To do:
Copy each line exactly, starting with the one that contains "What Next? (1046, 40)" and stopping after the last line of the material below, with nothing else.
***
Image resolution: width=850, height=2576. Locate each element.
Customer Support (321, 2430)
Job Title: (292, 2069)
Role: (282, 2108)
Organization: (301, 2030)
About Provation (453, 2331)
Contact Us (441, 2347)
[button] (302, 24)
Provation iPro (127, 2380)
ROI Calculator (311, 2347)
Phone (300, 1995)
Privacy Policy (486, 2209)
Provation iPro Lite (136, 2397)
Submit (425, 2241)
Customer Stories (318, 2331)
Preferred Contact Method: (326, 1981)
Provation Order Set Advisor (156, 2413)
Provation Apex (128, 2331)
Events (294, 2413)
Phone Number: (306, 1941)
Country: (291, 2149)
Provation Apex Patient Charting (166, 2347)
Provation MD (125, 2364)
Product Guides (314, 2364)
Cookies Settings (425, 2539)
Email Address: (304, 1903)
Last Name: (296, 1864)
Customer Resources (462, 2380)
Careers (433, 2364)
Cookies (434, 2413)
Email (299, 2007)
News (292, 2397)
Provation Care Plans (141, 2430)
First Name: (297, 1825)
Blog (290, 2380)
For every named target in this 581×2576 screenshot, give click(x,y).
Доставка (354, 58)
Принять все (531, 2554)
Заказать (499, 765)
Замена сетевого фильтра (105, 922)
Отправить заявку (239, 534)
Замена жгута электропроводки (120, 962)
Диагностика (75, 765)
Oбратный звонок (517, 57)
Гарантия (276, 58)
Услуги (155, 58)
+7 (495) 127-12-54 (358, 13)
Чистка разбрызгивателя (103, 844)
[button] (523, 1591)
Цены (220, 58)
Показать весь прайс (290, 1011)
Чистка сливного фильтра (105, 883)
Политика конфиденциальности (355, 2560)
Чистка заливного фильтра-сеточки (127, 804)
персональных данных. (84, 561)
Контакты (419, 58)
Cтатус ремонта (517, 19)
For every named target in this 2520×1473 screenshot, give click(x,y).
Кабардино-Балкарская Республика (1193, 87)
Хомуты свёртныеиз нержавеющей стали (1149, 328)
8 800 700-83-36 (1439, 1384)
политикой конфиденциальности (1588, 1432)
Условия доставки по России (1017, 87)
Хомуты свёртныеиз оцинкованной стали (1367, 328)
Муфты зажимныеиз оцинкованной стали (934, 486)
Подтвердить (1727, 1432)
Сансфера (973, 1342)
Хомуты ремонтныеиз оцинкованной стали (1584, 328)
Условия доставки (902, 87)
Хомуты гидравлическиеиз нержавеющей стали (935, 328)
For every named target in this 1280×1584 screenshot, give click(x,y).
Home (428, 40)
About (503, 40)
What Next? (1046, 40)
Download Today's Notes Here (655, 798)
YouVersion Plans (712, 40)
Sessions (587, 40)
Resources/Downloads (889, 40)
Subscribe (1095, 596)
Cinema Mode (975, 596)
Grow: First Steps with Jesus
***
Expected answer:
What Next? (1046, 40)
Download Today's Notes Here (655, 798)
YouVersion Plans (712, 40)
Sessions (587, 40)
Resources/Downloads (889, 40)
Subscribe (1095, 596)
Cinema Mode (975, 596)
Grow: First Steps with Jesus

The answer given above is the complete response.